(Work order): Below are entries; copy exactly, and only, the lines from the one containing "You are a computer-use agent. 868x423 pixels." through their final line, leaving out pictures.

Entries taken from a collection:

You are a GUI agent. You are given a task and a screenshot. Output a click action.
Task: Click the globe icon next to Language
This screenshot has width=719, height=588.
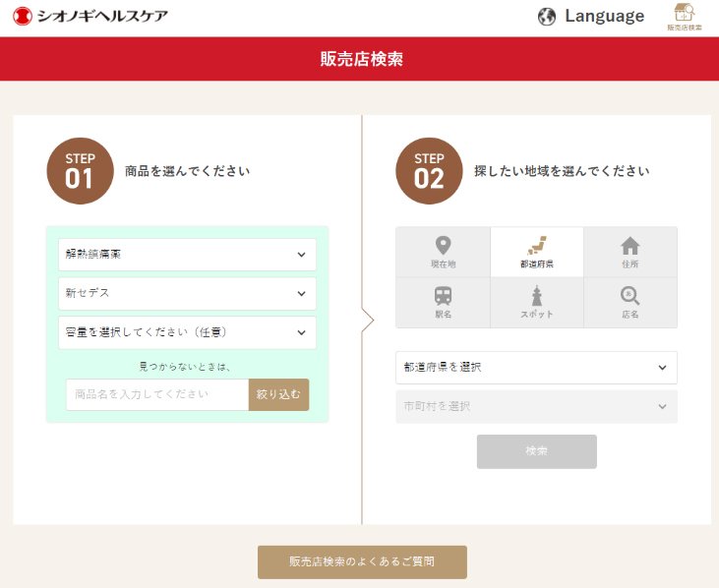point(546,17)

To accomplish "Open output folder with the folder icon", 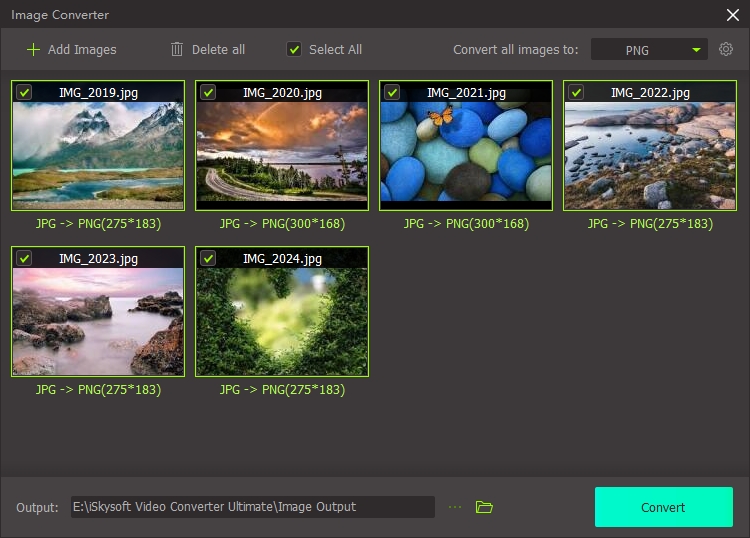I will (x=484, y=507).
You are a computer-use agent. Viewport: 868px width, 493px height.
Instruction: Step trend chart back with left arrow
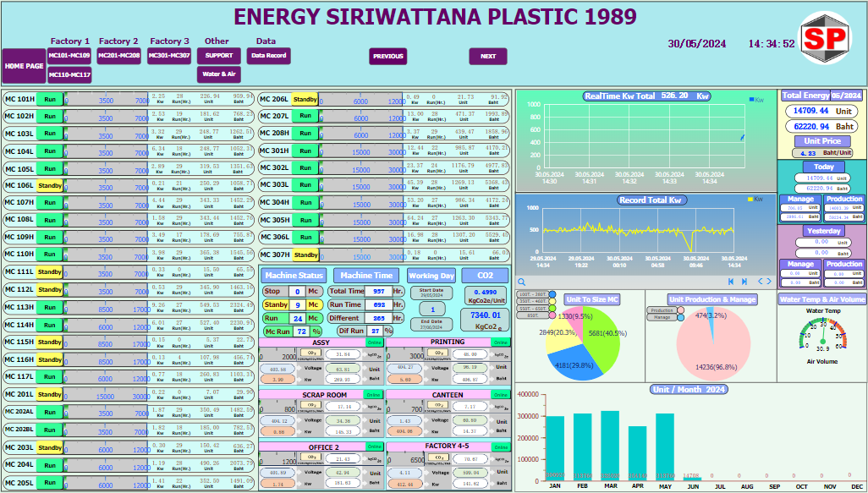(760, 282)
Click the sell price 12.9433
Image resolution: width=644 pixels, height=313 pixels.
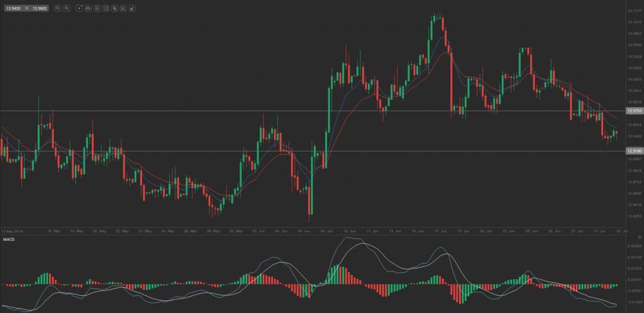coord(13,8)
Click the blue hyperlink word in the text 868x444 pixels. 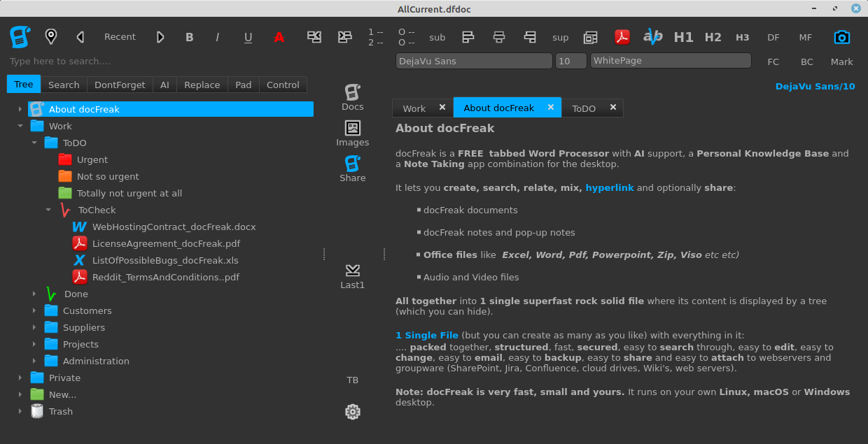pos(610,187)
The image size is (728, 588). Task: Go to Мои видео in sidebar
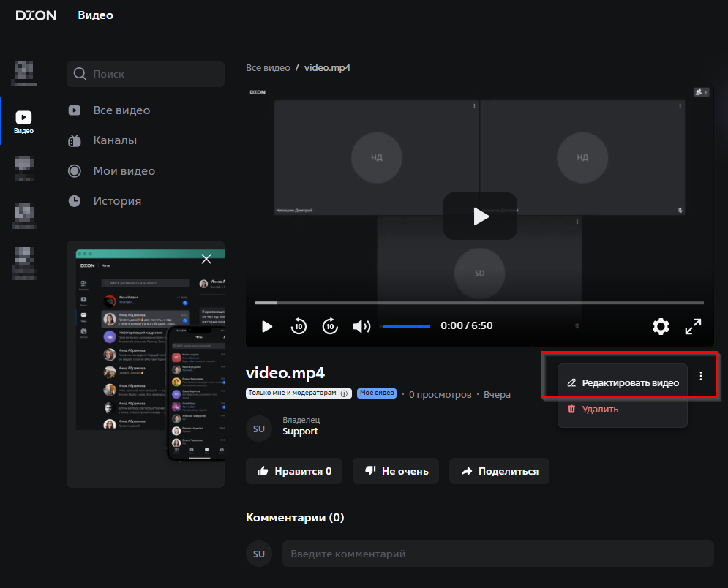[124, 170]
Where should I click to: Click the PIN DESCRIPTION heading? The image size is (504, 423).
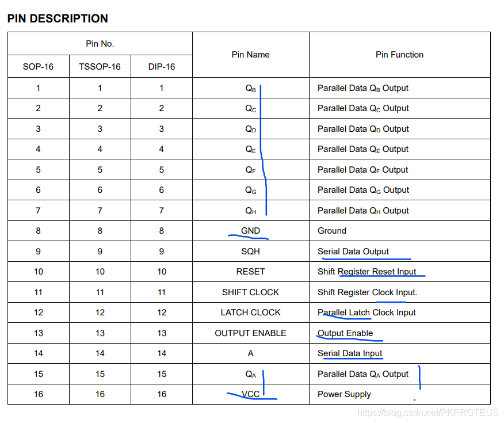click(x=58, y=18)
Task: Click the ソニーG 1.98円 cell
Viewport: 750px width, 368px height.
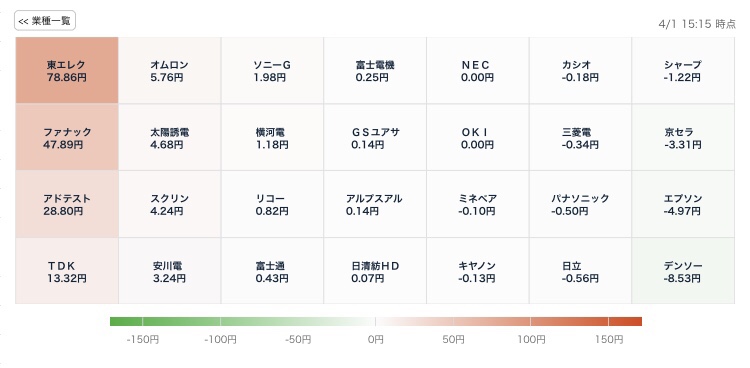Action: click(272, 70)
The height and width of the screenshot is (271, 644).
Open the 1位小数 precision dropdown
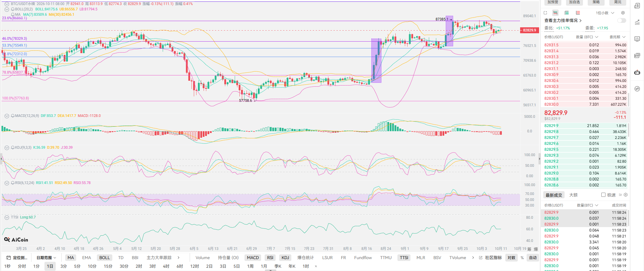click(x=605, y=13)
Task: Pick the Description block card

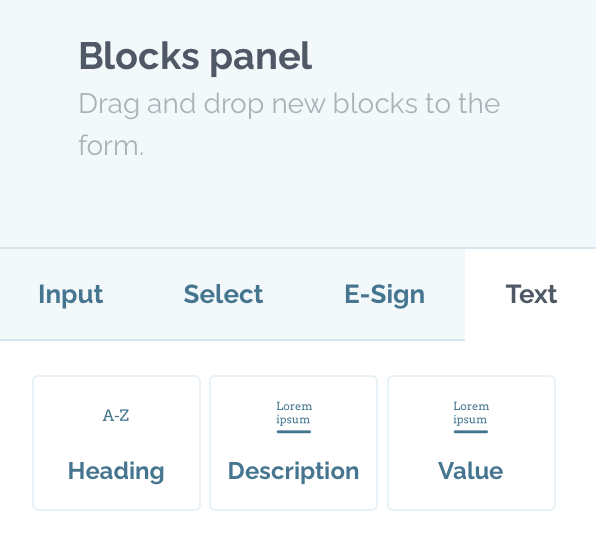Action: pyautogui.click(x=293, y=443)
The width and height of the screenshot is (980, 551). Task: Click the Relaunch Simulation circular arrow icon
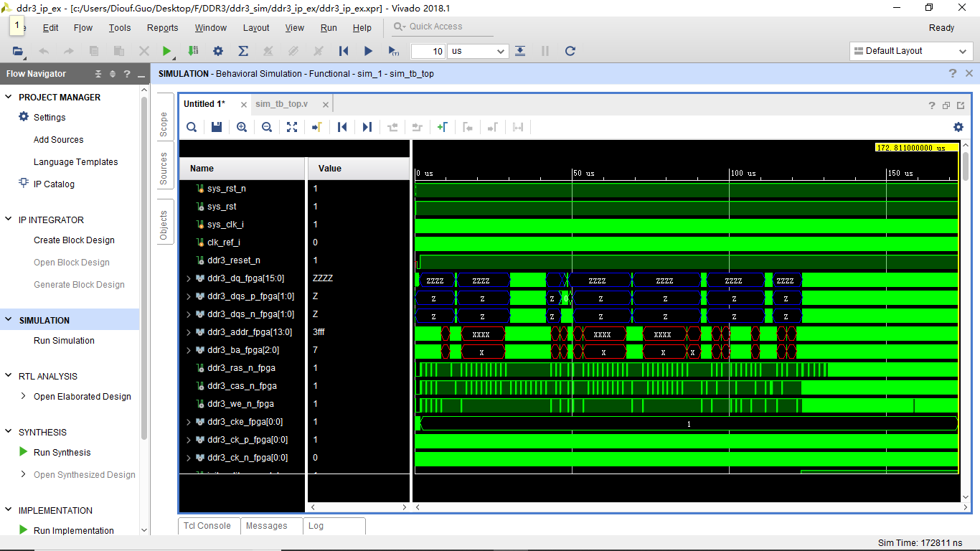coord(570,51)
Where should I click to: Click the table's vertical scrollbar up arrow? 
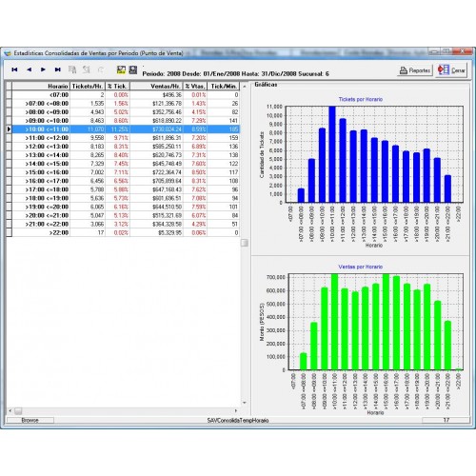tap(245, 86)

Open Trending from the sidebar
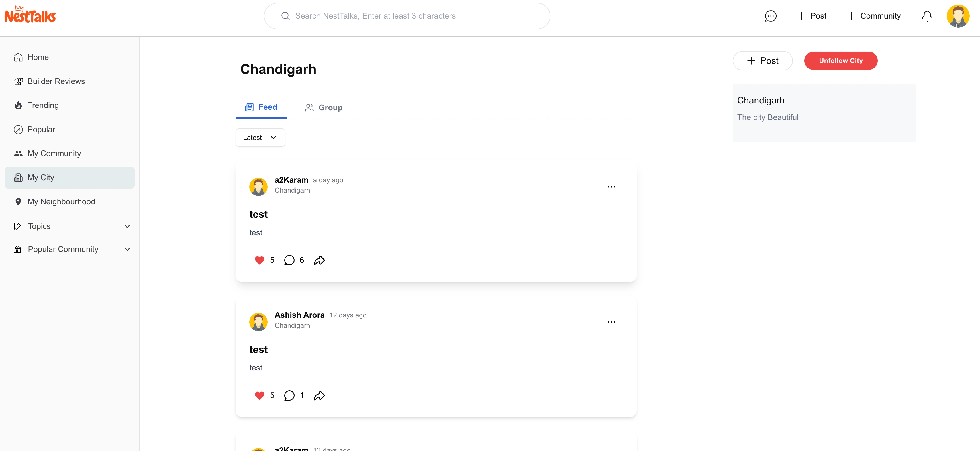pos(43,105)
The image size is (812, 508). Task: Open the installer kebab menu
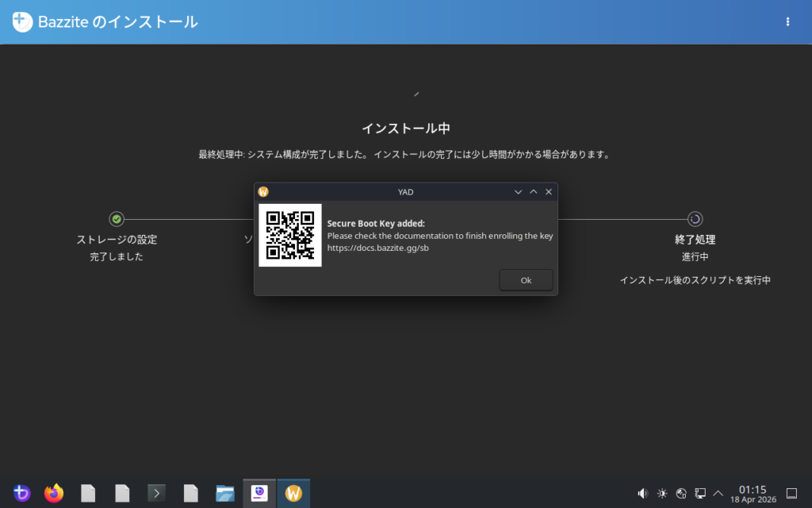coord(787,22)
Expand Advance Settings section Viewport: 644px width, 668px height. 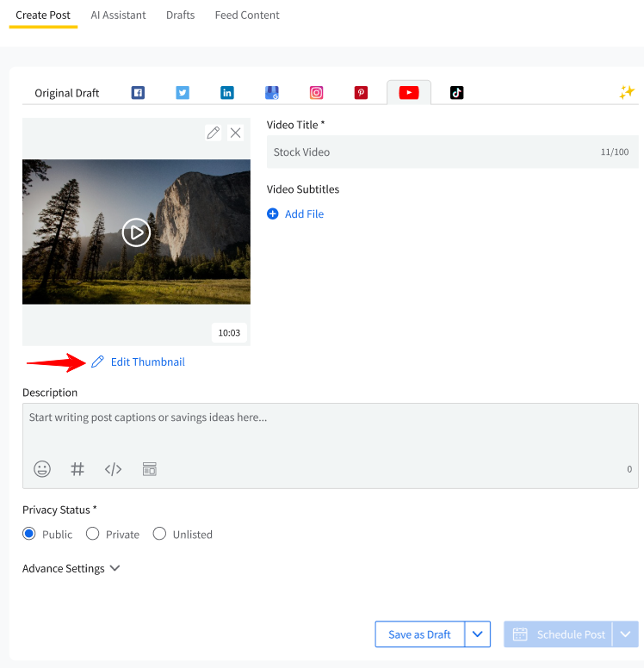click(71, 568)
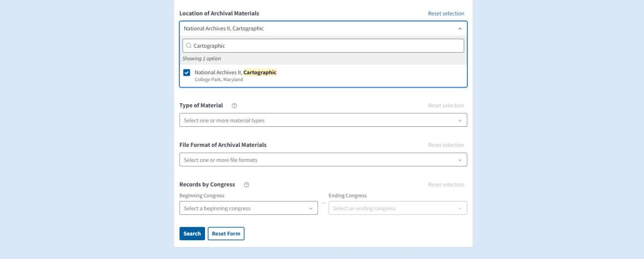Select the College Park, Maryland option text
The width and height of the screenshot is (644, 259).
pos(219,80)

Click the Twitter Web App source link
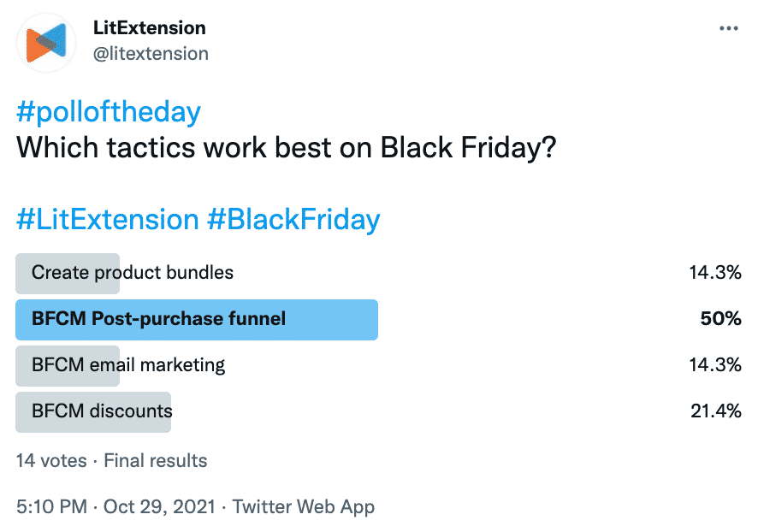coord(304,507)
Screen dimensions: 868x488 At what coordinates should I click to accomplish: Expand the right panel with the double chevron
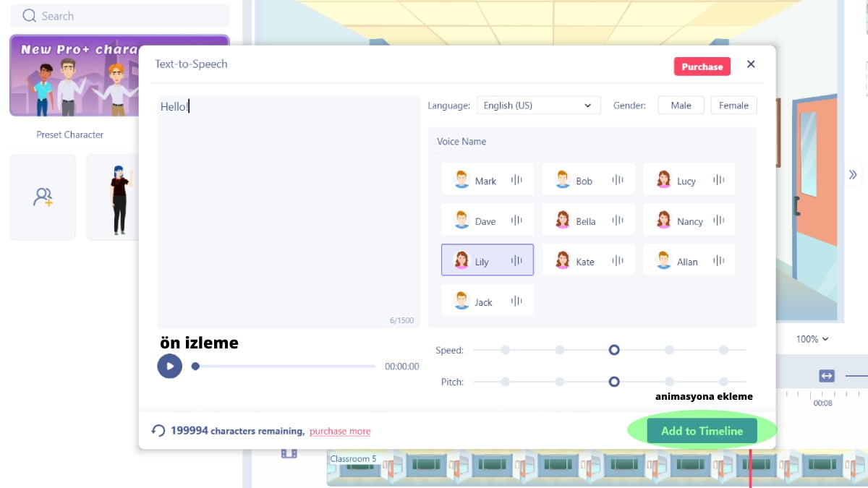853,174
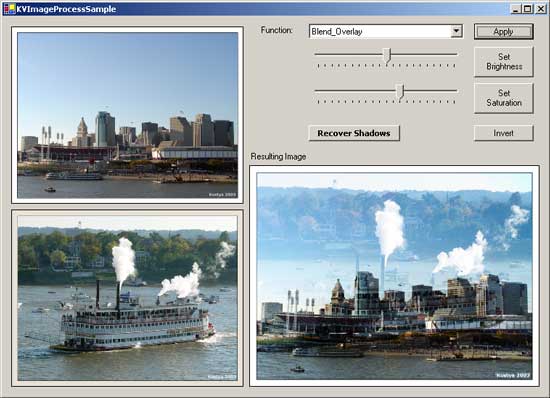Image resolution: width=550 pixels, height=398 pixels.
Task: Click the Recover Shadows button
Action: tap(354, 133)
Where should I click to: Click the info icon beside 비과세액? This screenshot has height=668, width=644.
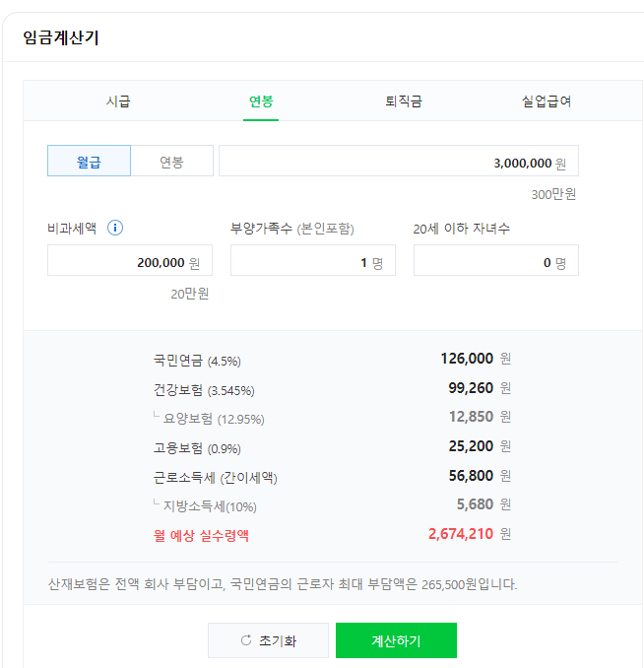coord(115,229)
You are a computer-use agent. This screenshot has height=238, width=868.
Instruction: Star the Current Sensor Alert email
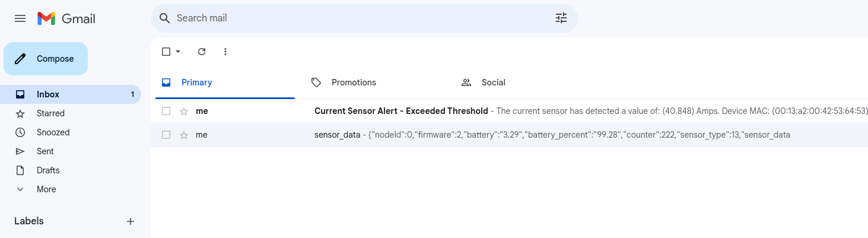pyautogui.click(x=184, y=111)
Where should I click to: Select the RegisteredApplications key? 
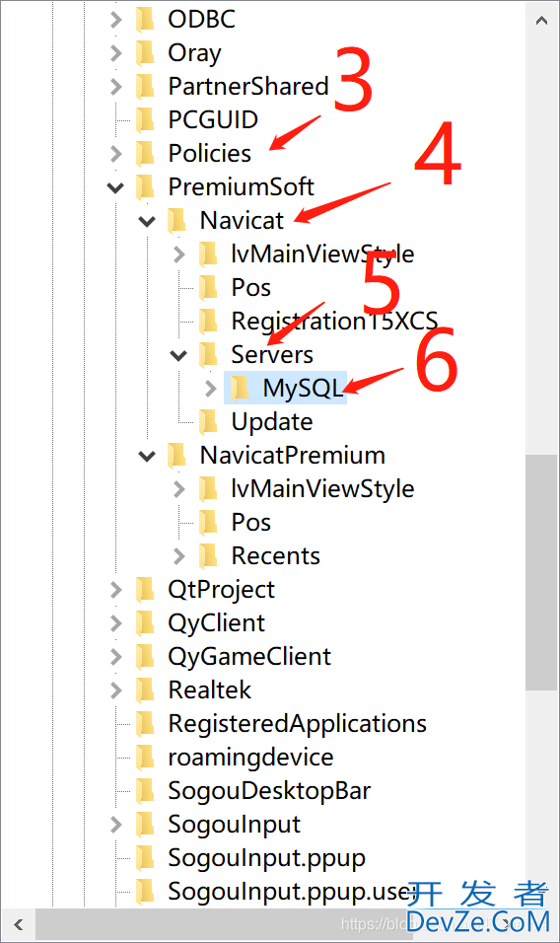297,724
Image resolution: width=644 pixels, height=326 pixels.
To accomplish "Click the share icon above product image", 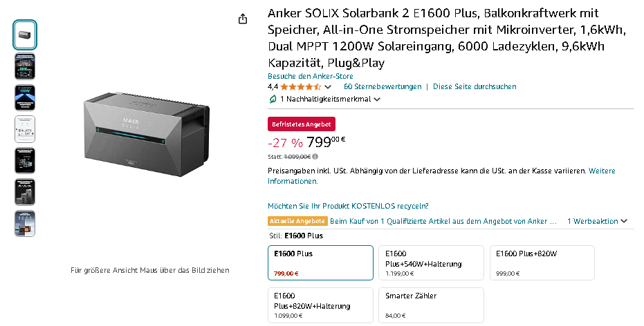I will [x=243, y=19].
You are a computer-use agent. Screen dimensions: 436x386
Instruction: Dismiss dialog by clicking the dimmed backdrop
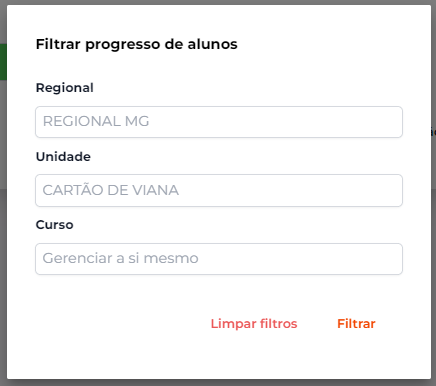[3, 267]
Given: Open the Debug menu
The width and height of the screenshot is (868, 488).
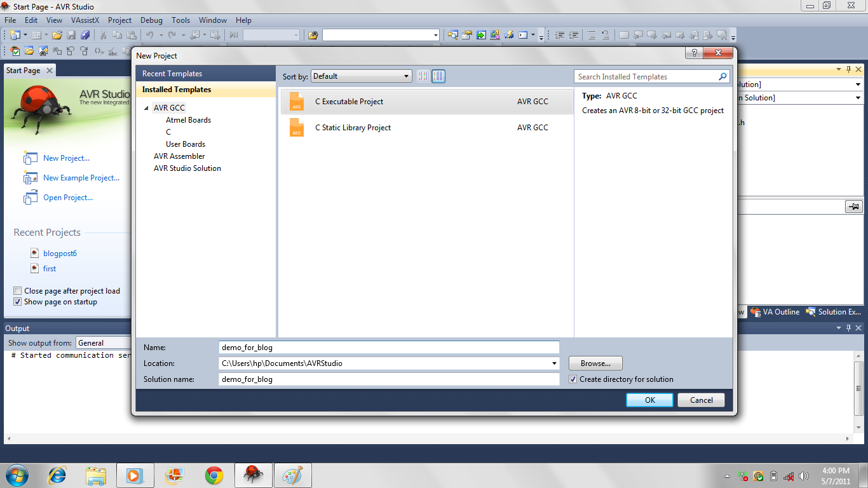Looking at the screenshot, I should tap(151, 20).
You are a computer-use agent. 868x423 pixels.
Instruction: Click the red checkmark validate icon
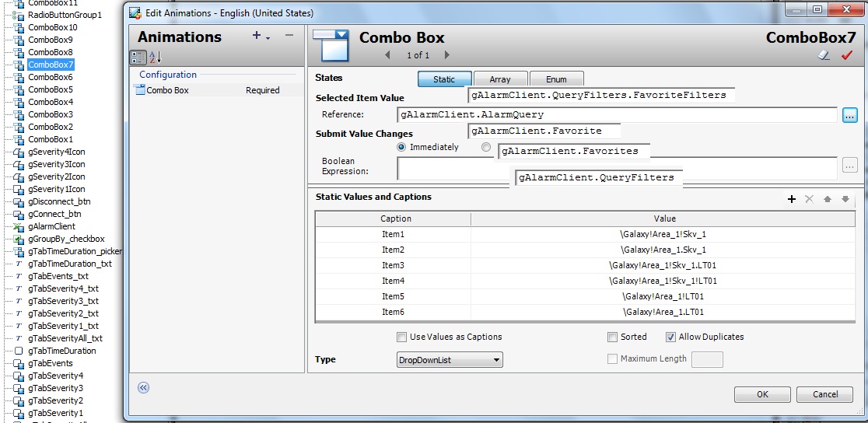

(Exercise response):
You are a computer-use agent. 868x423 pixels.
Instruction: Click the red checkmark validate icon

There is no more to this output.